Knitting Linguist said...

I was the same way when I lost my cat of 19 years. I don't know if that means it's "normal" (I've never been known for normal; one of the kindest things anyone has ever said to me was that I am "eccentric"), but just so you know you're not the only one.

The sock is indeed a thing of joy and beauty. And it sounds to me like you have some excellent plans brewing for the perfect uses for your gift certificates. How come no-one in my family was smart enough to give me yarn store gift cards? Nordstrom, forsooth. They never have yarn there, dammit.

knitseashore said...

I just read your post from yesterday (left a comment there too) and once again want to say that I am so sorry about your losing your kitty. It is definitely a process you cry your way through, and the only thing that heals is time...you go through a lot of firsts and cry through each one. There are still times when I talk about Charlie that I lose my composure -- those experiences really show you the kind of people you know and interact with. Chris and I found there are definitely those who are compassionate and/or pet people, and those who are not. If I told you the number of business colleagues who sent me very heartfelt emails (and they barely know me), you might be surprised. It is such a comfort to know people that do understand.

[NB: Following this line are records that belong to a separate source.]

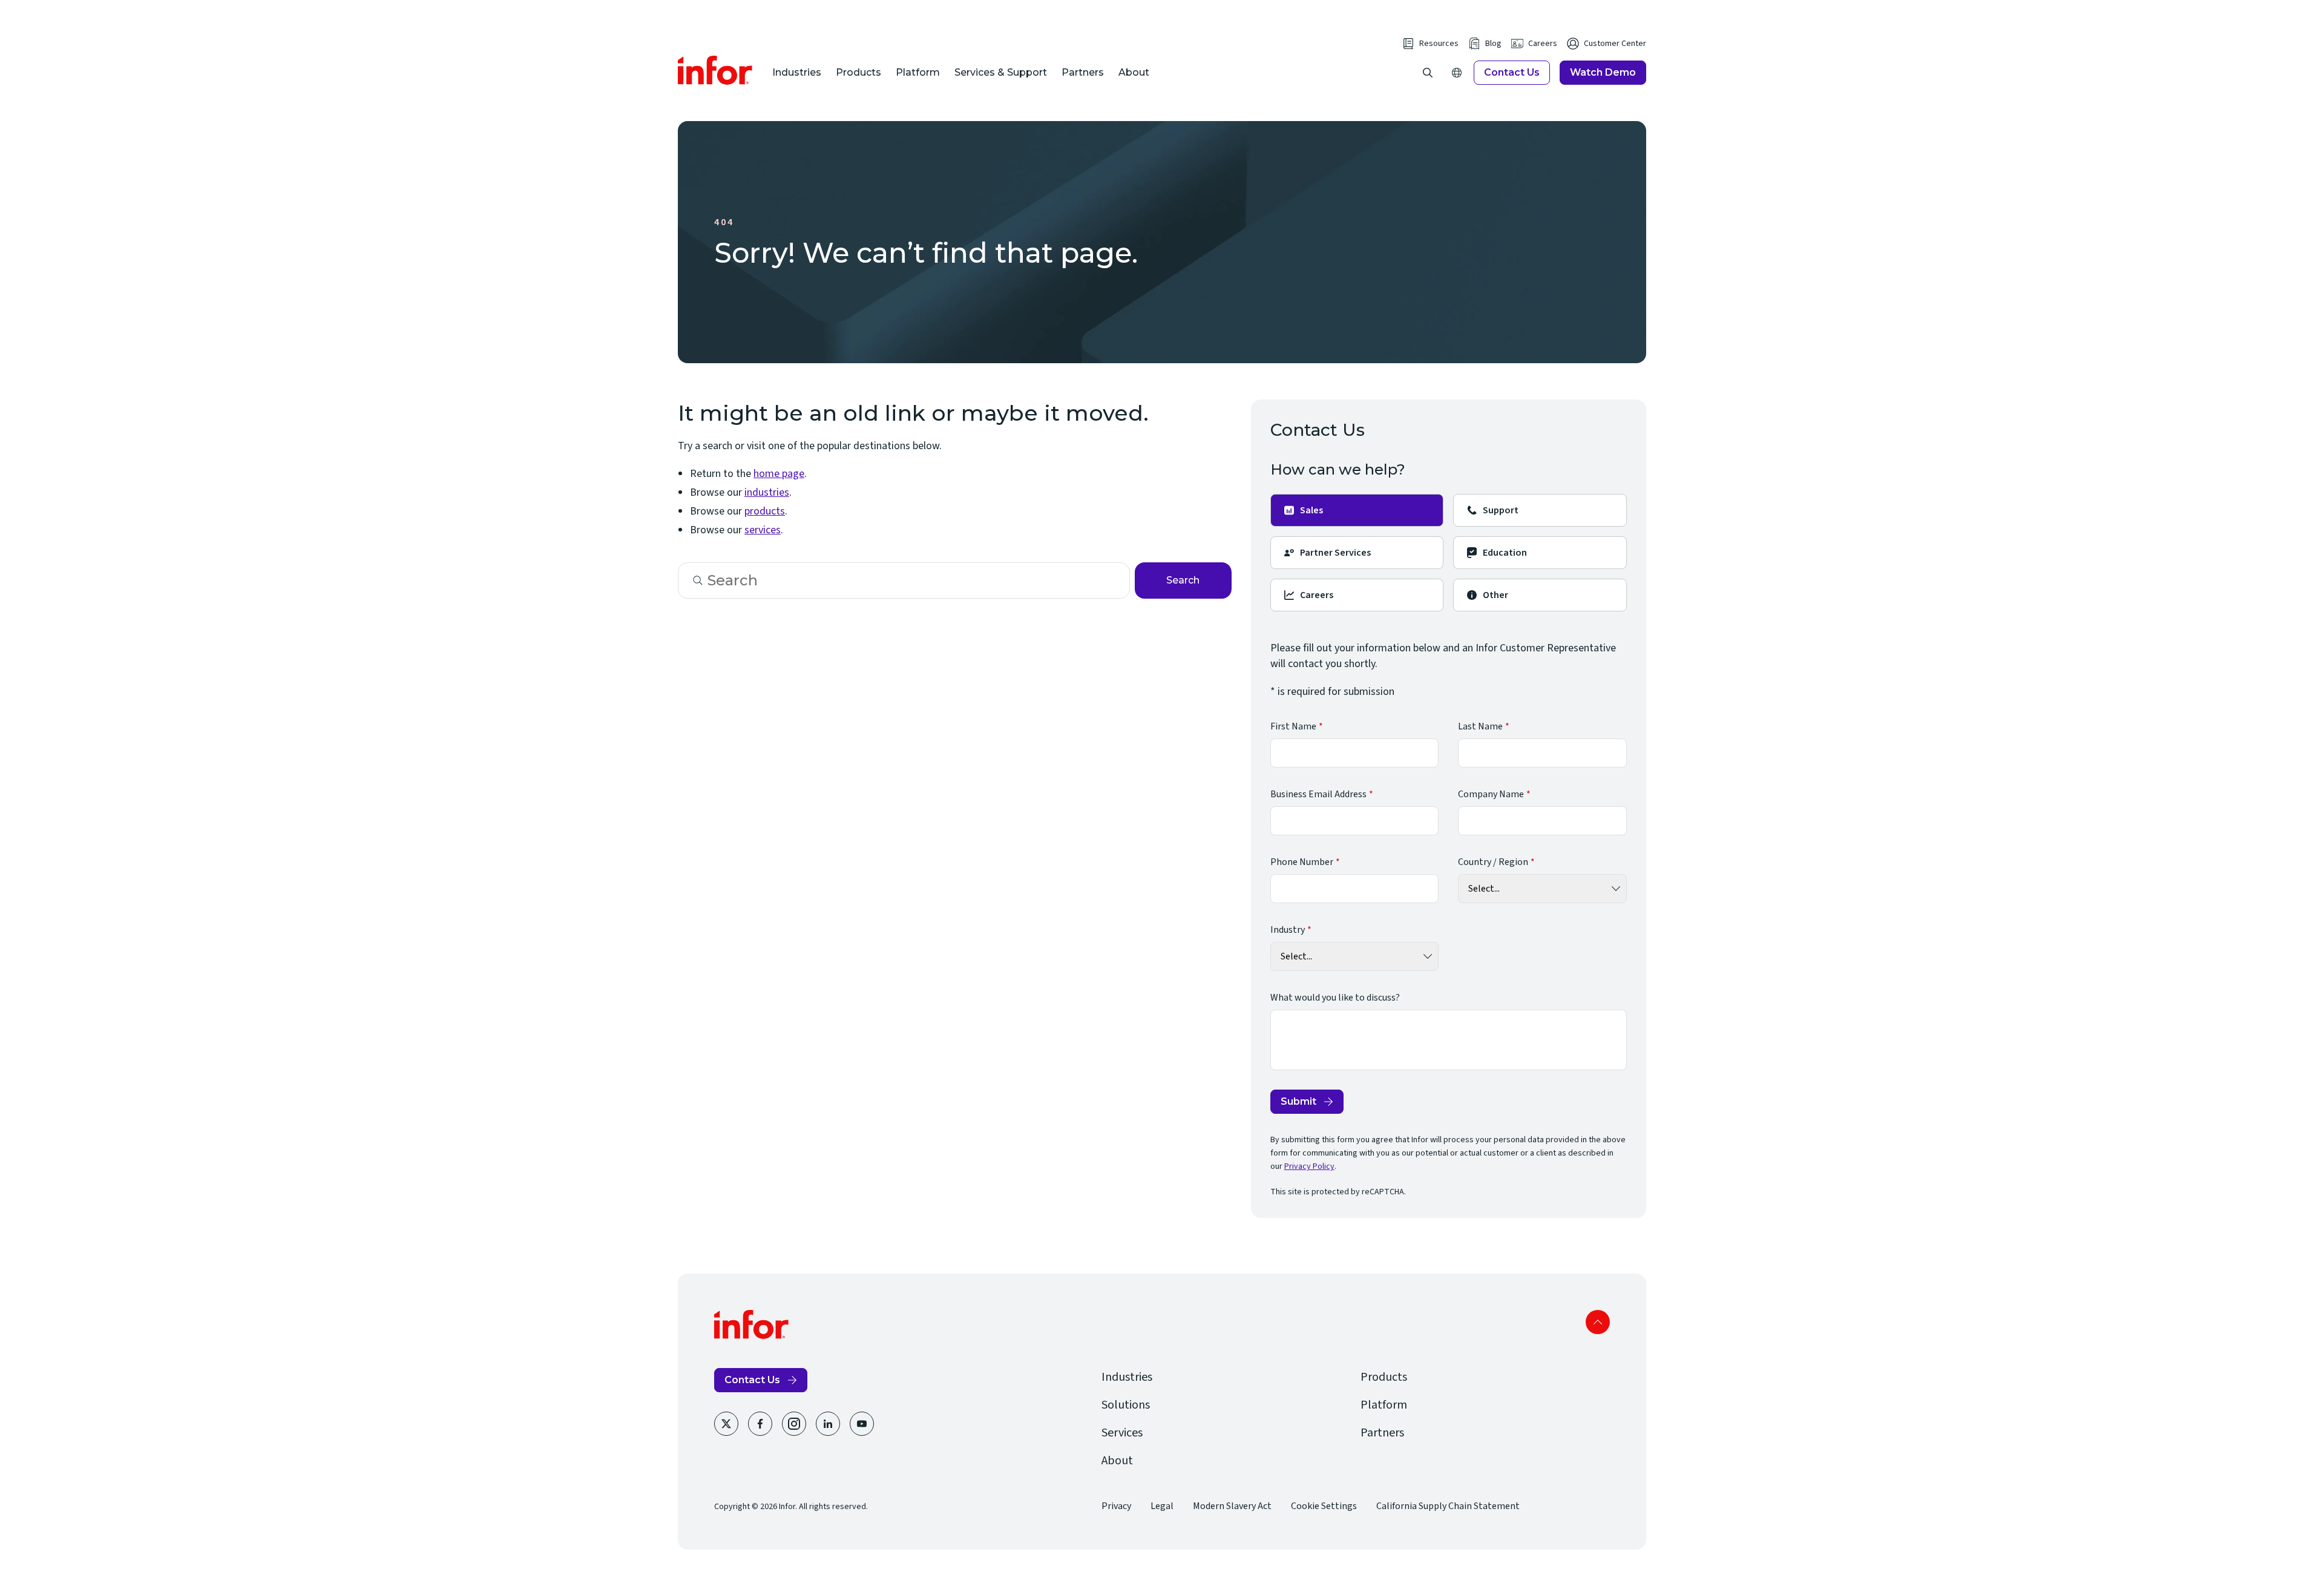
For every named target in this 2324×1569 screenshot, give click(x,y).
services (762, 530)
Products (858, 72)
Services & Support (1000, 72)
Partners (1083, 72)
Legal (1162, 1506)
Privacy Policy (1309, 1166)
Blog (1493, 44)
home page (778, 473)
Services (1122, 1432)
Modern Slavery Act (1232, 1506)
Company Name (1491, 794)
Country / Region (1493, 862)
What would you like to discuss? (1335, 997)
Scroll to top (1598, 1322)
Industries (796, 72)
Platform (918, 72)
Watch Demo (1603, 72)
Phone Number (1301, 862)
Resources (1439, 44)
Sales (1311, 510)
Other (1495, 595)
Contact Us (1512, 72)
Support (1500, 510)
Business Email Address (1318, 794)
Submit (1298, 1101)
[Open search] (1428, 73)
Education (1505, 552)
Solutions (1125, 1404)
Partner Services (1335, 552)
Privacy (1116, 1506)
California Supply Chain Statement (1448, 1506)
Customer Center (1615, 44)
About (1133, 72)
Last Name (1480, 726)
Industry (1287, 929)
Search (1183, 580)
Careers (1542, 44)
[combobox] (904, 580)
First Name (1293, 726)
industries (766, 492)
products (764, 511)
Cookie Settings (1324, 1506)
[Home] (715, 70)
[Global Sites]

I know what you mean about the litter box. I've saved a couple of whiskers and a few pieces of fur in my jewelry box, and was so relieved to read here in the comments that other people did that too. I also have a plaid fish and a furry mouse on a very old pillow in my closet, and I smile every time I see them. So don't be surprised if you need to hoard a few very strange items in your closet too. ((big hugs)).

Roadside Manners said...

I'm just getting re-connected to the world, and reading your last couple of postings, sorry sis, I know you did everything you could for her. Glad I'm sitting alone in the truck right now, because I'm not looking very truck driver-ly with my box of tissues right now. Glad to see you while I was home. Take Care..

Leigh said...

It's a wonderful sock! Lovely colors. I'm a little slow with things like sock knitting too, and this is a problem for me because by the time I get to the 2nd one, I've fogotten all the little changes I made to the pattern.

And speaking of socks, my cat just ran off with a pair!! Catzee, come baaaaaaaaaaaaaaaaaaaaaaaaaaaaaaaaack!